PROBLEM REQUIREMENTS:
After reading the lines below, count those that contain "computer" and give the count alone.

Saved entries:
^^^^^^^^
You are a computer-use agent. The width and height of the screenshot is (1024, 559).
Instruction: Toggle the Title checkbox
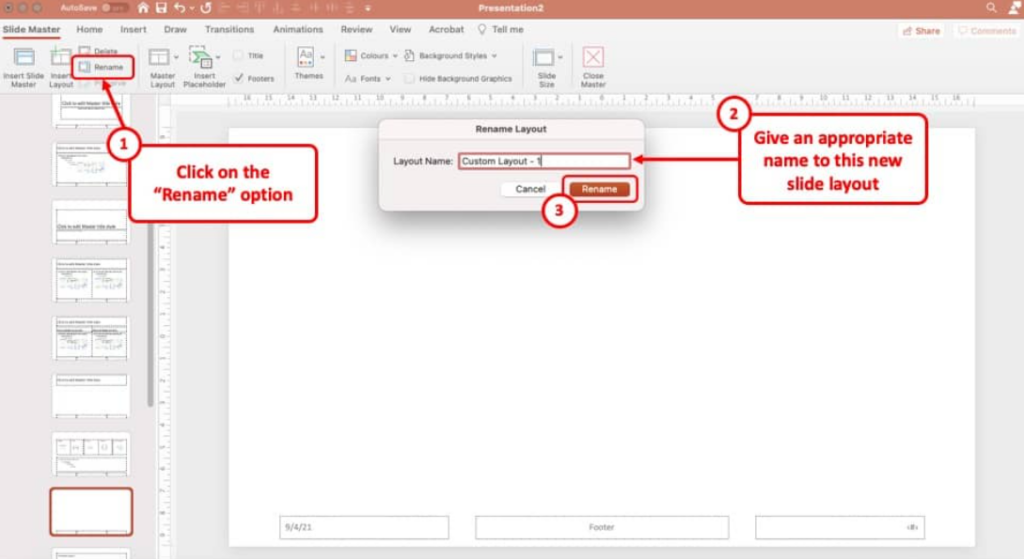pyautogui.click(x=239, y=56)
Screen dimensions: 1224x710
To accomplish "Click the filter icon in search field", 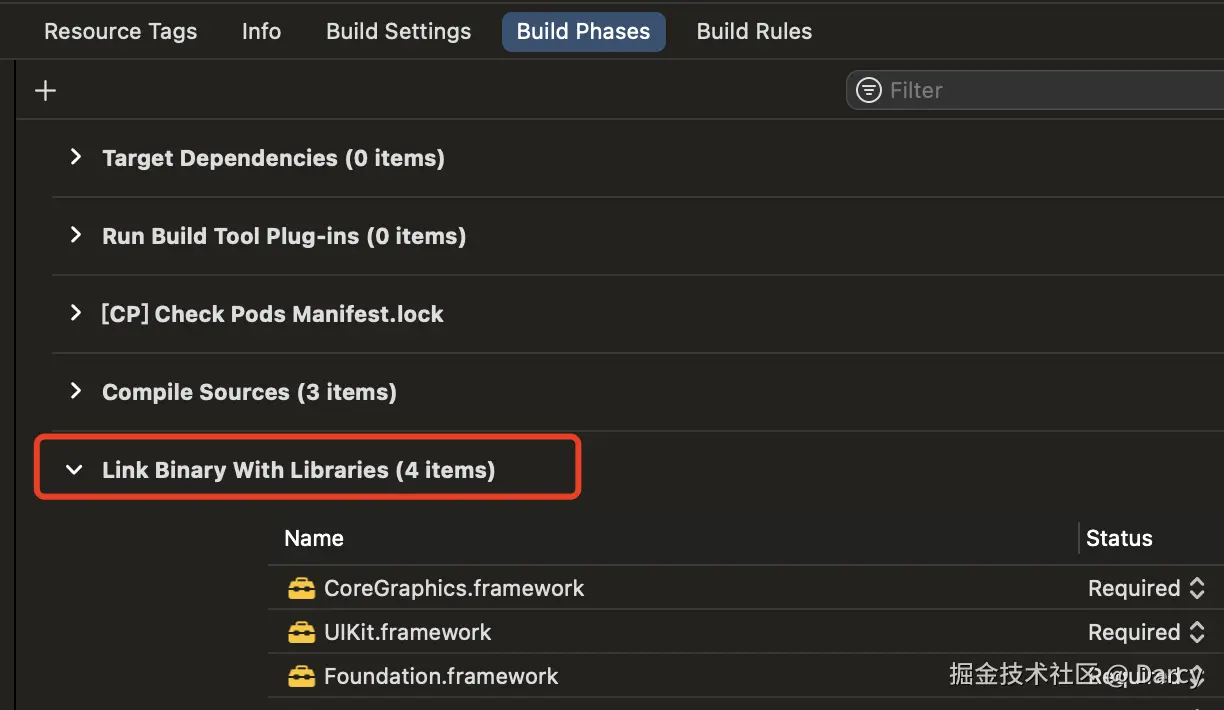I will [871, 90].

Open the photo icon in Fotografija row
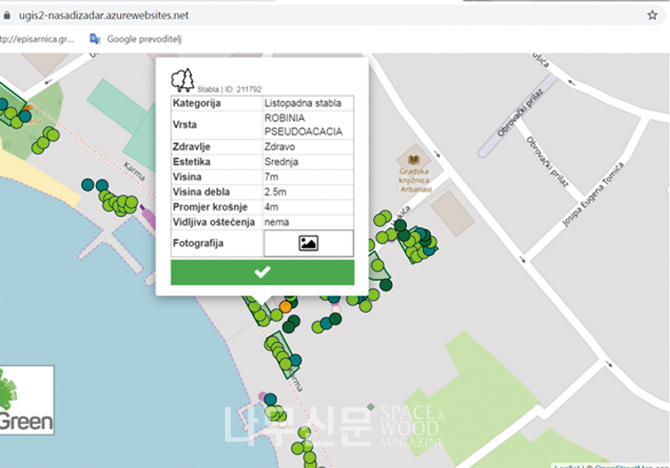pos(308,243)
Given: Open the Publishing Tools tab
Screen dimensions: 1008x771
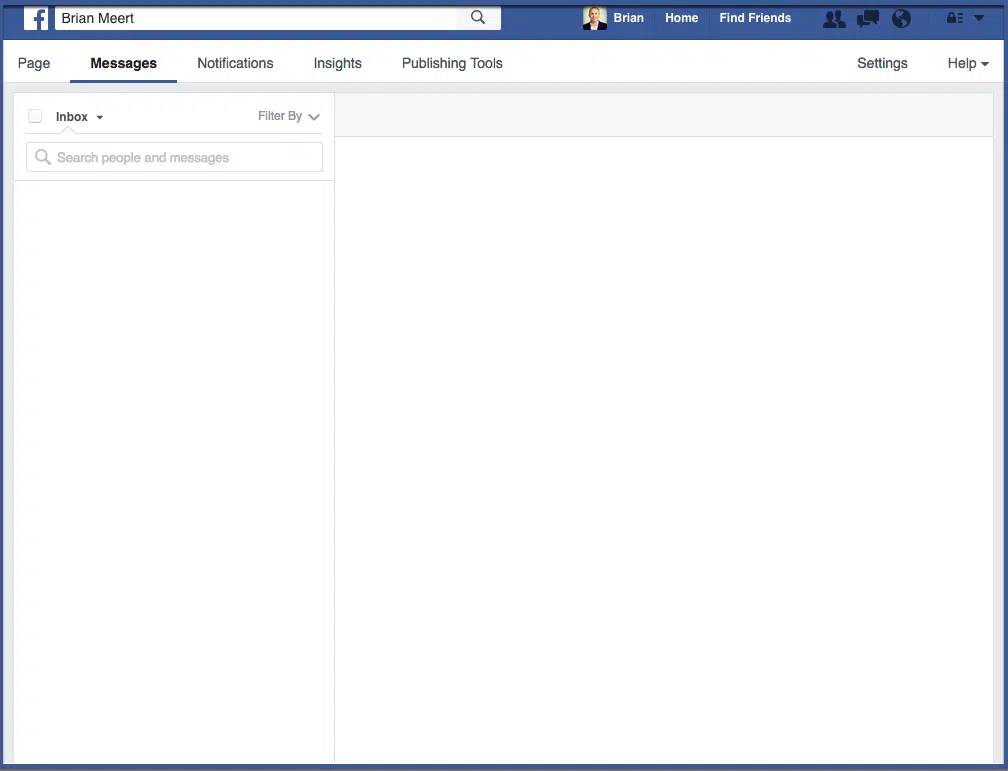Looking at the screenshot, I should coord(452,63).
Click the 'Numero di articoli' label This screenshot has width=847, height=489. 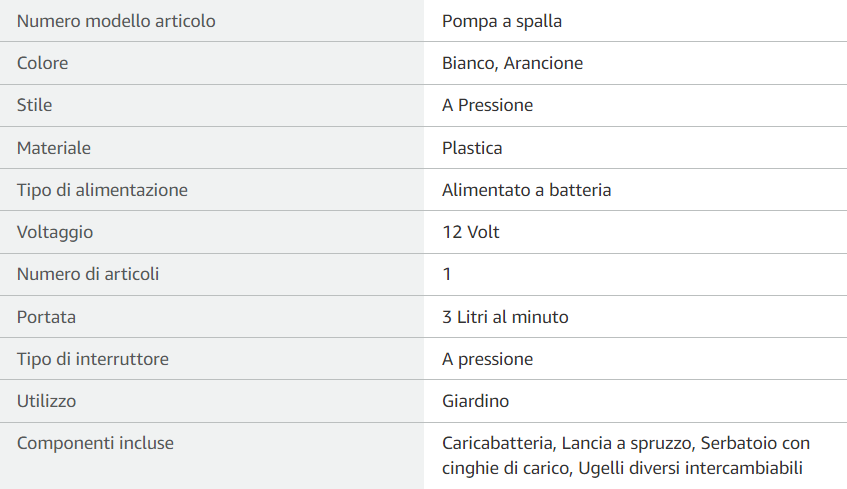point(88,274)
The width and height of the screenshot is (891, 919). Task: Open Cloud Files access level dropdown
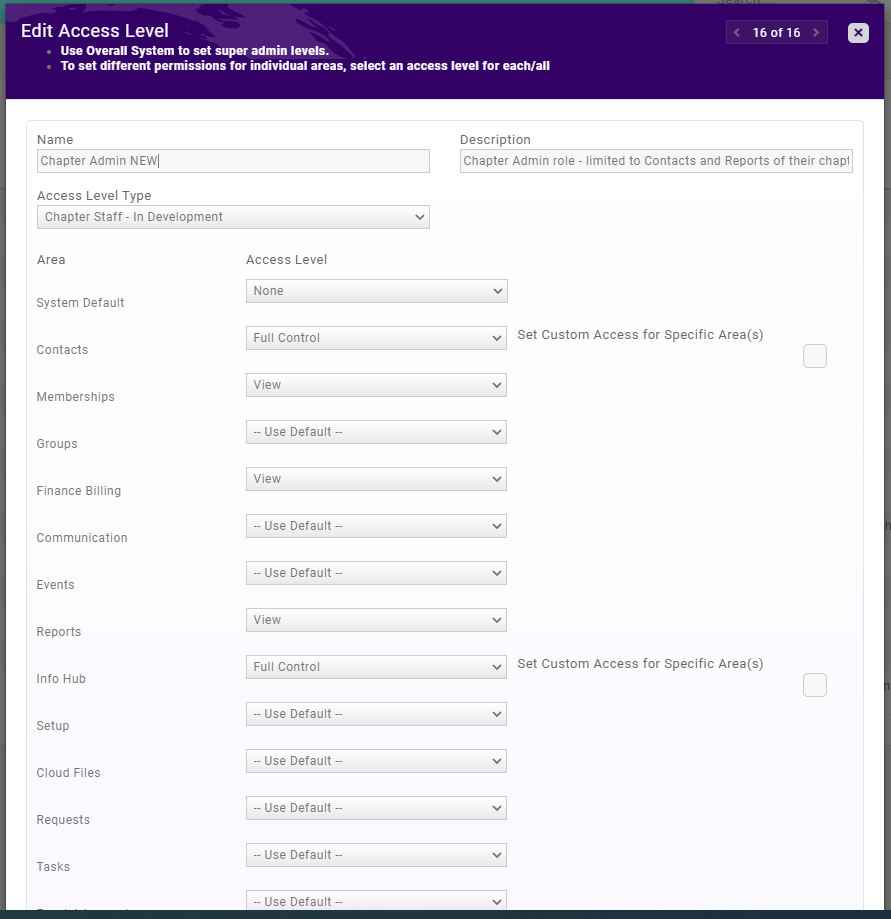pos(376,761)
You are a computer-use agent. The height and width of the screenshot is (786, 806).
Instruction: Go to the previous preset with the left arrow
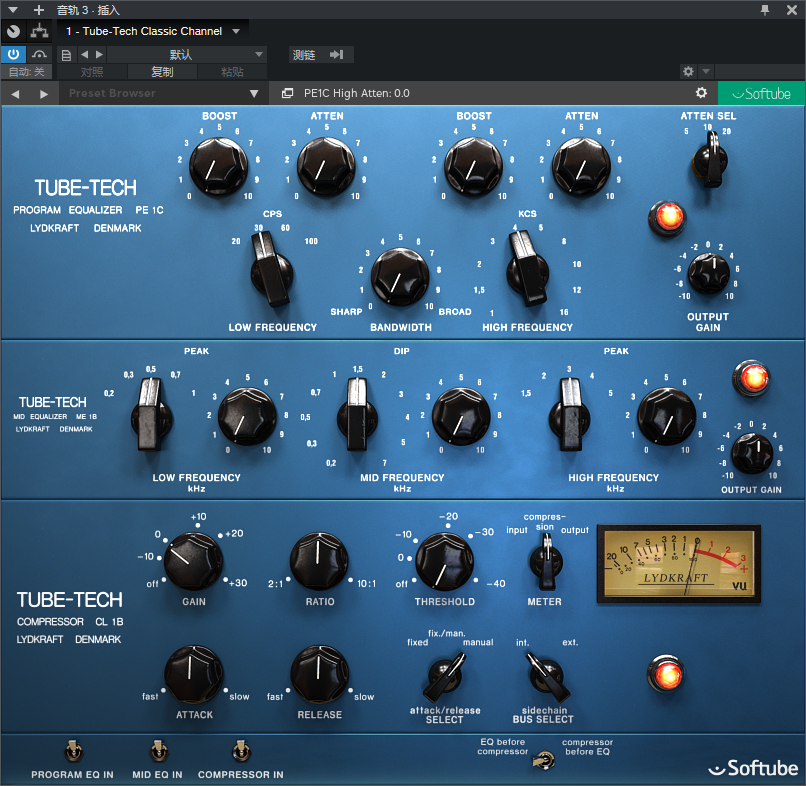(16, 93)
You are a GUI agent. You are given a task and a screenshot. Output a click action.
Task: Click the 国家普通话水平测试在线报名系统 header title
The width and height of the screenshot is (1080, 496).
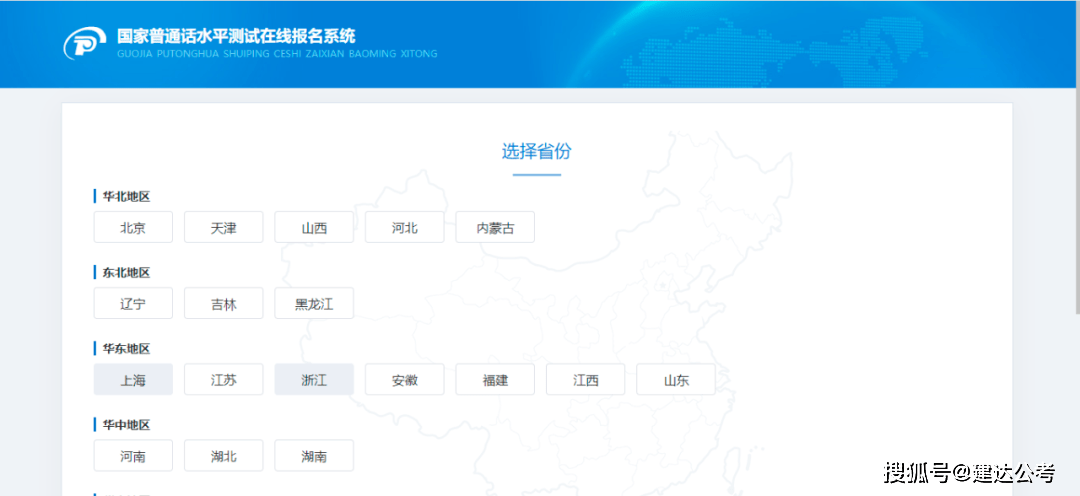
^^^^^^^^
WRITTEN RESPONSE:
2